Wie sah vor diesem Umbruch die religiöse Kultur aus? Die Kirchen waren überfüllt mit Heiligenbildern und Mariendarstellungen. Der Gläubige legte vor einem Schutzheiligen ein Gelübde auf gute Werke ab, im Hinblick auf seine Auferstehung und das ewige Leben. Dabei stellte er sich vor, dass in einer Figur der Mutter Gottes Maria real präsent sei und sein Versprechen aufzeichne. Wenn der Gläubige dann später wieder in dieselbe Kirche kam, dann würde Maria prüfen, ob er sein Gelübde eingehalten habe.

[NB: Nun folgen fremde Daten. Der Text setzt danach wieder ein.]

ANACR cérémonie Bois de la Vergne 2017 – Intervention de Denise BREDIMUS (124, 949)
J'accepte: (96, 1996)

Beides wurde vom Klerus streng kontrolliert.
Die Bildzonen der Toten und der Lebenden verschmelzen
Eine Darstellung des Todes und Ermahnung zur Askese gab es bereits in dieser Zeit: die Legende von den drei lebenden und den drei toten Königen. Drei lebensfrohe junge Könige reiten durch einen Wald. Auf einem Friedhof werden sie von drei Toten angehalten. Es sind ihre toten Ebenbilder, die sie ermahnen, den Freuden zu entsagen und Werke der Nächstenliebe zu tun, um sich das ewige Leben zu verdienen. In diesen Darstellungen ist jeweils ein Bereich der Bildfläche vorgesehen für die Lebenden und ein zweiter Bereich für die Toten. Beide Bildzonen sind räumlich klar getrennt, durch ein Kreuz, das als Symbol der Umkehr aufgerichtet ist. In dieser Bildlogik kehren die drei lebenden Könige dann auch wirklich geläutert in ihr Leben zurück, tun gute Werke und verdienen sich damit ihre Auferstehung.

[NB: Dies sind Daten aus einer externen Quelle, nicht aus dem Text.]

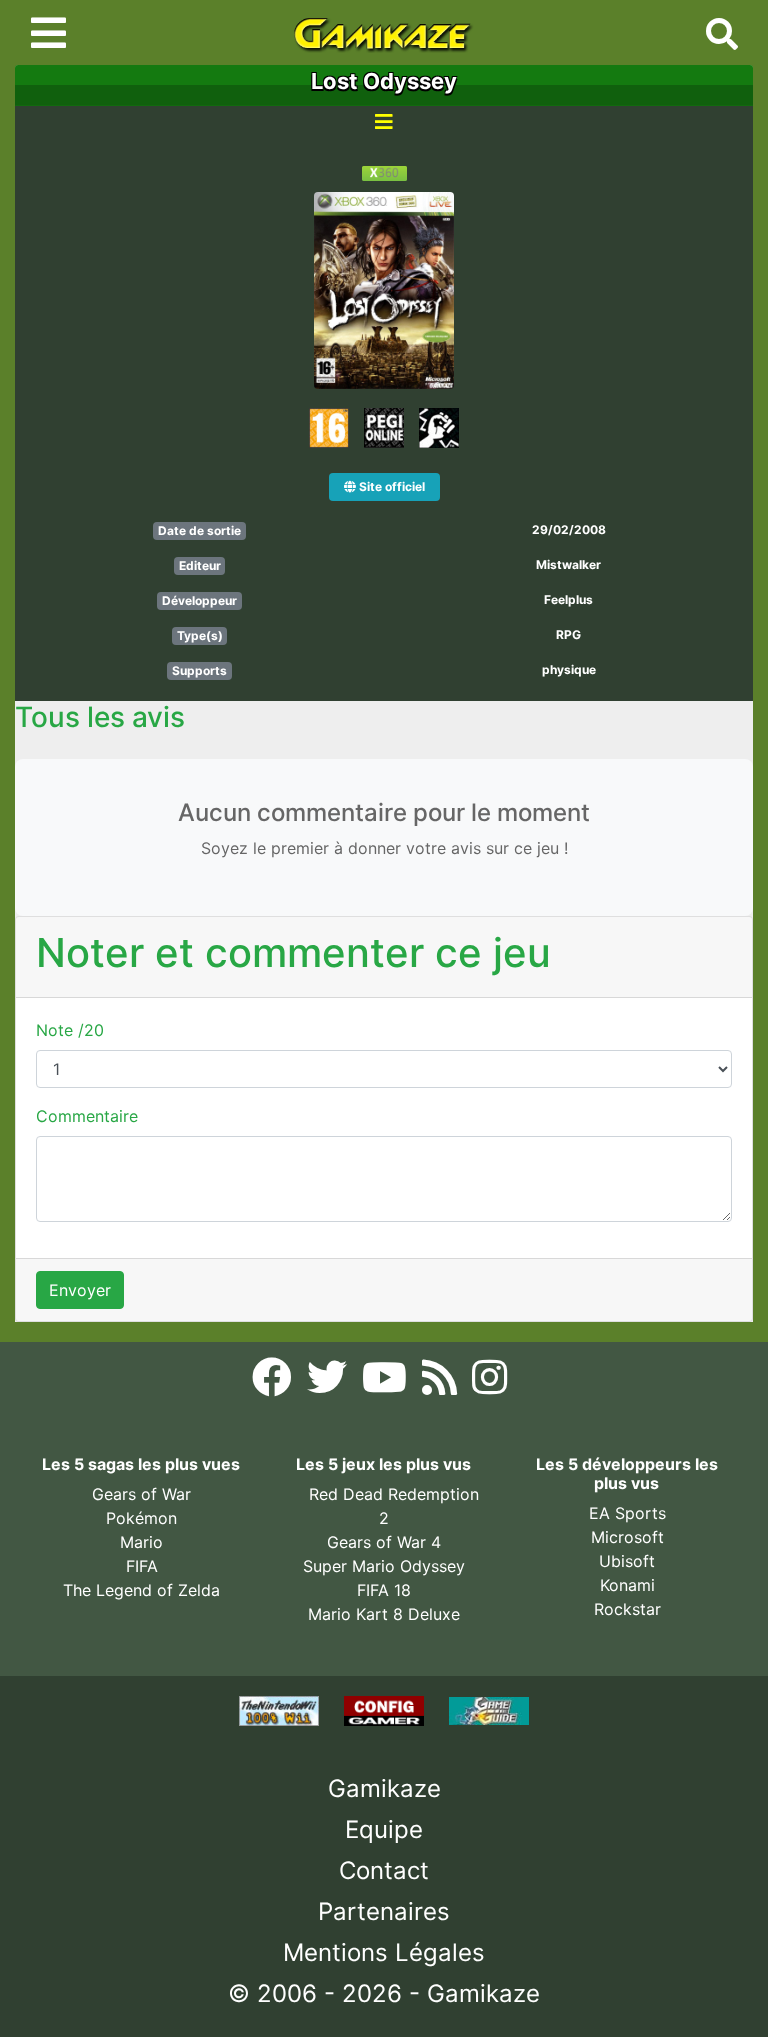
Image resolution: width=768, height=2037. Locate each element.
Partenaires (384, 1911)
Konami (627, 1585)
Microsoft (627, 1537)
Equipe (384, 1829)
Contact (384, 1870)
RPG (568, 634)
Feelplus (568, 599)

1424 wagt ein bis heute unbekannter Maler in Paris an der Place des Innocents eine theologische Revolution: Er stellt den Tod als ironisches Skelett dar, das die Vertreter aller Stände mit ihren sehr unterschiedlichen Werken – von der Askese der Nonne bis zum täglichen Enthaupten des Scharfrichters – in denselben Reigen zieht. Dabei geht der Tod brutal vor, entzieht dem Minnesänger die Geige, kappt dem Blinden die Hundeleine, ergreift den Anwalt am Kragen. Plötzlich ist die Bildzone der Toten mit der der Lebenden verschmolzen. In dieser pessimistischen Logik taucht die Idee der Auferstehung nicht mehr auf.
Dieser Totentanz wurde bald in ganz Europa kopiert: 1439 an der Friedhofsmauer der Dominikaner-Kirche zu Basel, 1460 in der Marienkirche zu Lübeck, 1470 in der Benediktiner-Abtei von La Chaise-Dieu (Südfrankreich), 1485 in der Marienkirche zu Berlin, 1600 in der Sankt-Annen-Kapelle zu Füssen (Bayern). In der Reformationszeit bekam der Totentanz neuen Aufwind.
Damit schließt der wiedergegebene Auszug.